Come la Confederazione, anche La Posta possiede una collezione d'arte, benché sconosciuta ai più. Ma la situazione dovrebbe cambiare grazie all'esposizione "Heimatflimmern" al Museo d'arte di San Gallo che presenta una cernita di lavori raccolti in oltre un secolo, grazie a un'ordinanza del 1887.
Da quella data La Posta si impegna in favore della creazione artistica in Svizzera. Attualmente possiede circa 500 opere e ne acquista regolarmente di nuove stando alla responsabile Diana Pavlicek, che dirige questo servizio dal 2019, sentita da Keystone-ATS. L'azienda gestisce inoltre un portafoglio dedicato all'arte nell'architettura, sostenendo così gli artisti in Svizzera.
Quando si pensa alla Posta vengono in mente gli autobus, lettere e pacchi, ma meno l'arte. Quali sono i punti in comune?
Diana Pavlicek: La Posta s'impegna da anni per la promozione della creazione artistica in Svizzera basandosi su un'ordinanza della Confederazione del 1887 e su un'altra del 1924. Un tempo, il motto della Confederazione era: "Fai del bene e non parlarne". Oggi le cose sono cambiate.
Quali opere possiede La Posta?
La collezione è molto vasta. Spazia dalla fotografia, alla pittura, al collage, all'incisione e al disegno, fino alle sculture e agli oggetti.
E qual è concretamente il suo compito?
Una delle mie precedenti interviste era intitolata "La custode dell'arte". Ho la fortuna di svolgere un lavoro meraviglioso che mi permette, ad esempio, di occuparmi della conservazione di numerose opere d'arte integrate nell'architettura, portando avanti al contempo i nostri impegni in materia di promozione culturale.
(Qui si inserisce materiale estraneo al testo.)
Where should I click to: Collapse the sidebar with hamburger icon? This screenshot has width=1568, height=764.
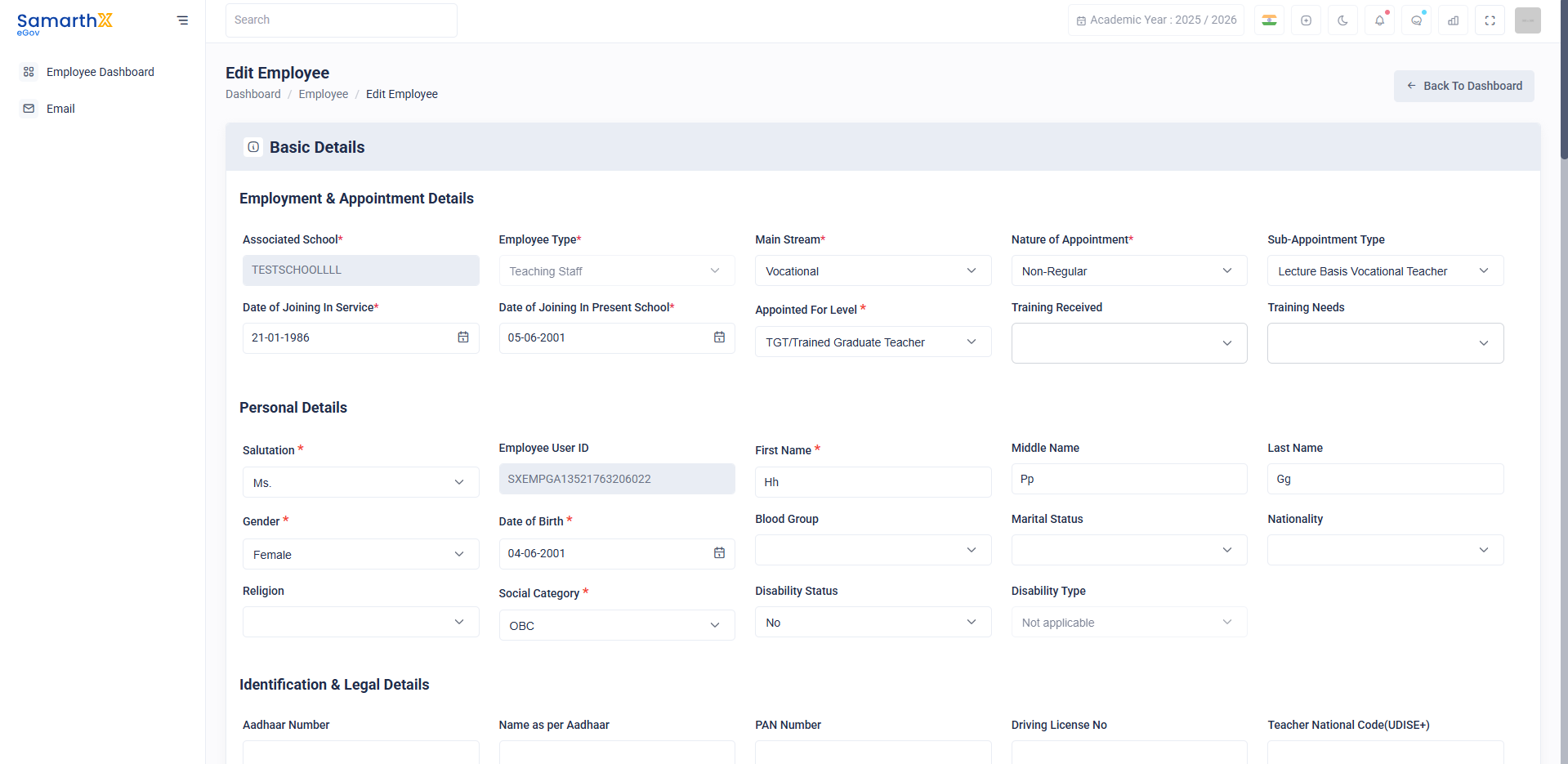click(x=182, y=20)
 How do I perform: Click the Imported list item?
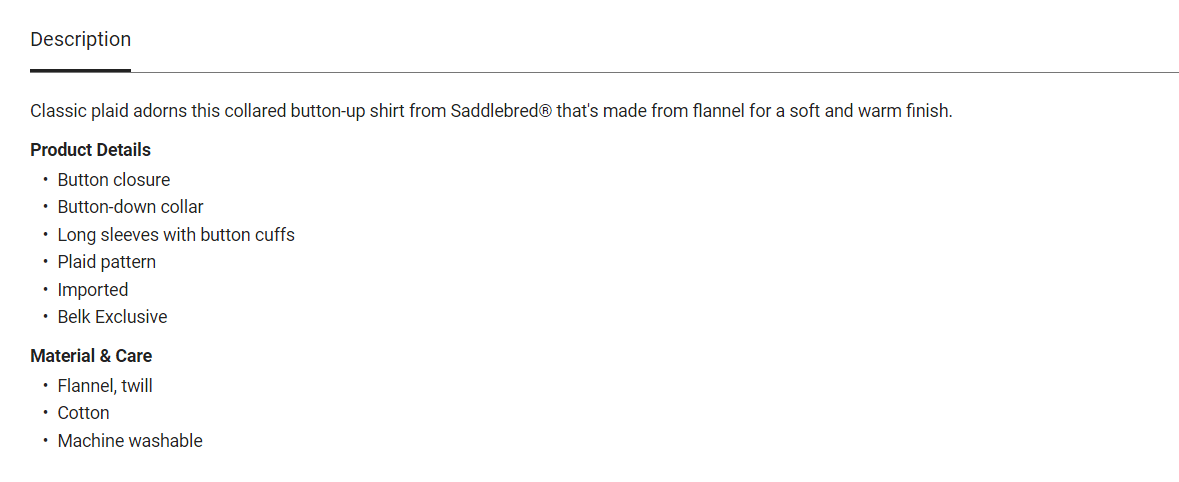pyautogui.click(x=93, y=290)
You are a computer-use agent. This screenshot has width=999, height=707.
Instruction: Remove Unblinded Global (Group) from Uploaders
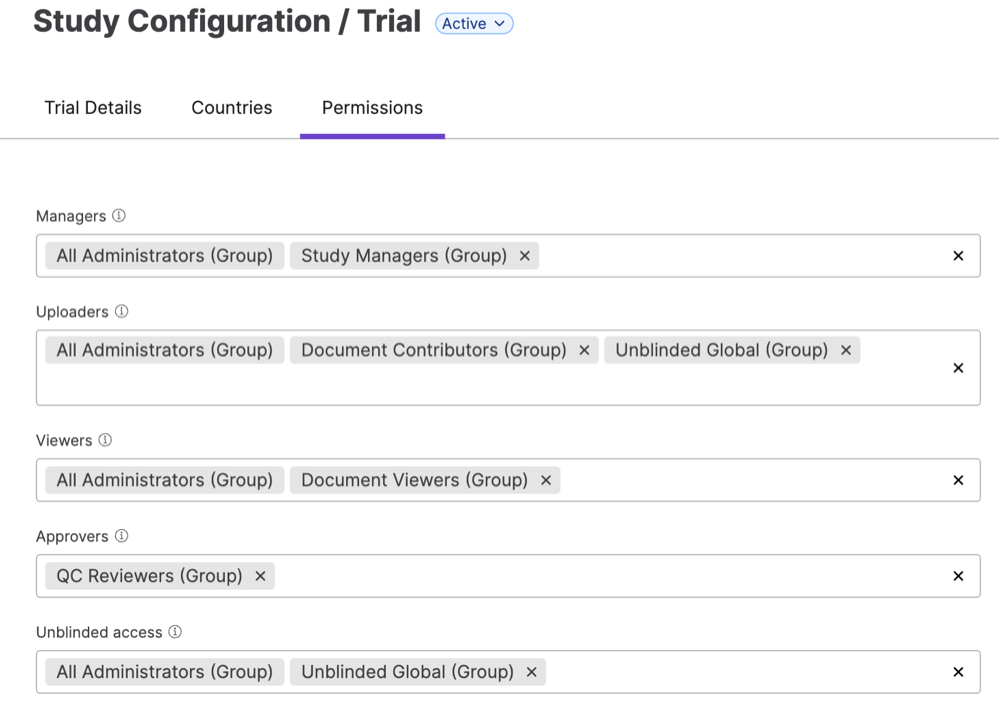[846, 350]
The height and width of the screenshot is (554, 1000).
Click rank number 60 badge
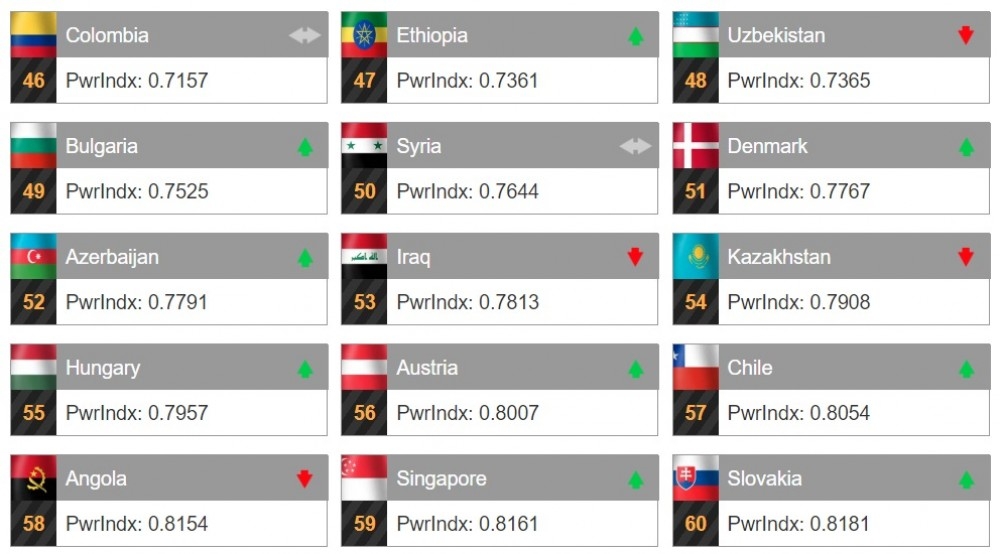(695, 523)
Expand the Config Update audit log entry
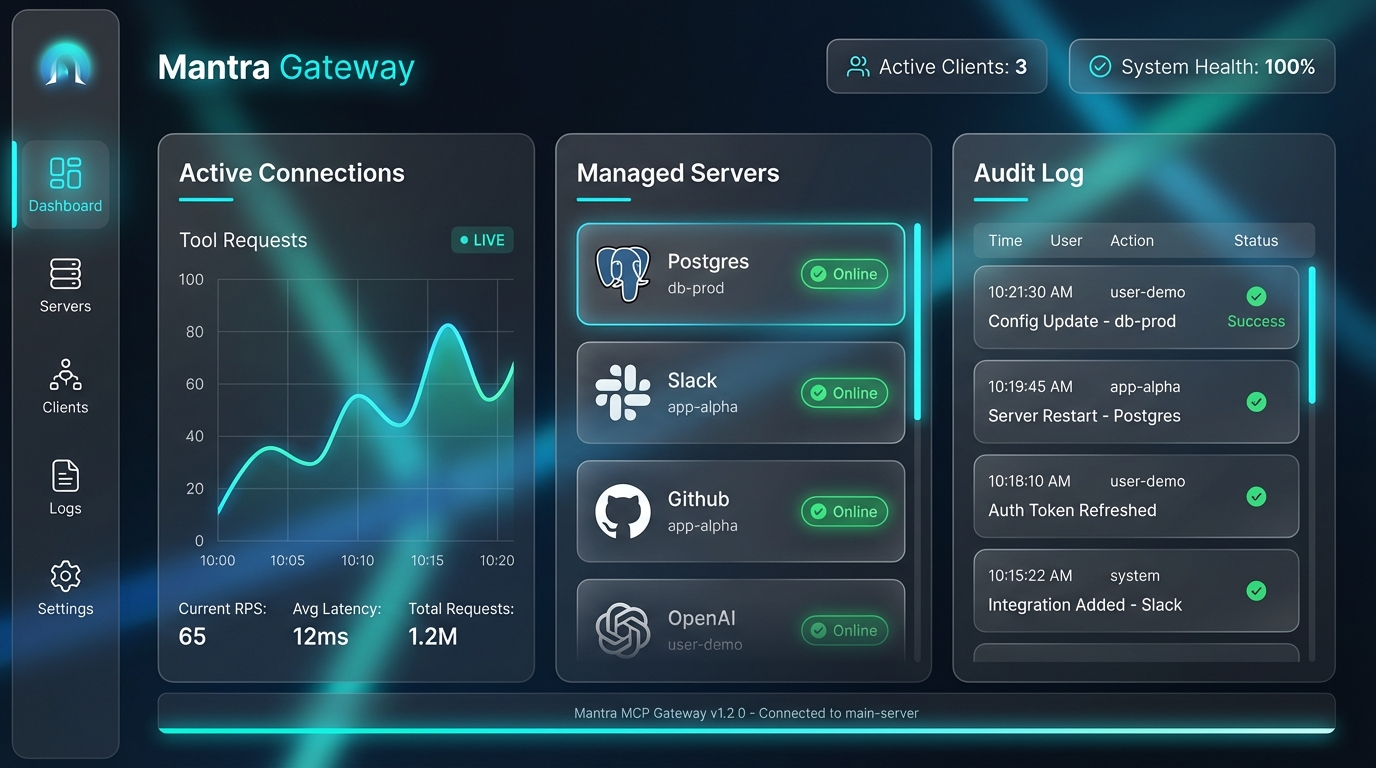The width and height of the screenshot is (1376, 768). 1135,307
Continuiamo ad acquisire opere, sostenendo così gli artisti legati alla Svizzera. Ma non ci limitiamo ad acquistare: affidiamo anche incarichi mirati.
Cosa distingue la collezione d'arte della Posta da quella di altre aziende?
Il panorama delle collezioni d'arte aziendali in Svizzera è molto variegato. Quella della Posta si distingue, da un lato, per la sua longevità. È una delle più antiche collezioni d'arte aziendali della Svizzera. Dall'altro lato, poniamo chiaramente l'accento su temi d'attualità che stanno molto a cuore alla popolazione. Inoltre, grazie alla nostra partnership con "Art dans la périphérie", sosteniamo l'arte al di fuori dei centri urbani.
In base a quali criteri acquistate nuove opere?
È importante che le opere affrontino temi di attualità, mostrando attraverso l'arte ciò che sta a cuore al nostro Paese. Una commissione decide quali opere acquistare. Comperiamo esclusivamente opere di artisti legati alla Svizzera e intendiamo privilegiare prevalentemente i giovani. Per le acquisizioni disponiamo di un budget annuale che si colloca nella fascia inferiore di un importo a sei cifre.
Le opere sono visibili al pubblico?
Attualmente disponiamo di circa 500 pezzi nella nostra collezione. L'obiettivo principale è che, a lungo termine, la maggior parte delle opere sia visibile al pubblico. Al momento, molti lavori sono collocati in diversi uffici della Posta sparpagliati in tutta la Svizzera. I progetti di arte nell'architettura, che si trovano sopra, all'interno e davanti agli edifici della Posta e che sono stati creati appositamente per questi luoghi, sono visibili a tutti. Come nel caso dell'attuale mostra "Heimatflimmern" al Museo d’arte di San Gallo, le opere devono essere esposte al pubblico in collaborazione con altri musei.
Ma un museo proprio per esporre le opere della collezione della Posta non è all'ordine del giorno?
Il Museo della comunicazione di Berna è il nostro museo aziendale. È sostenuto dalla Posta e da Swisscom. Lì possiamo conservare le nostre opere in modo professionale quando non sono esposte. Non è prevista la creazione di un altro museo dedicato alla collezione d'arte della Posta. Saremmo felici di poter esporre le opere in modo permanente al Museo della comunicazione, ma per il momento ciò non è possibile per mancanza di spazio.
Quali sono, secondo lei, i pezzi migliori della vostra collezione d'arte?
Personalmente, mi rallegra il fatto che una delle prime opere acquisite dalla Posta sia della pittrice svizzera Hanni Bay. Ciò dimostra che la Posta ha sostenuto le donne sin dall'inizio. Allo stesso modo, negli anni ’50 del secolo scorso Elsbeth Gysi vinse il concorso per la progettazione artistica della filiale di Langnau (BE). Nel centro smistamento posta e pacchi di Zurigo-Mülligen è possibile ammirare anche un'opera d'arte integrata nell'architettura di Mario Merz, un artista italiano di fama mondiale oggi scomparso.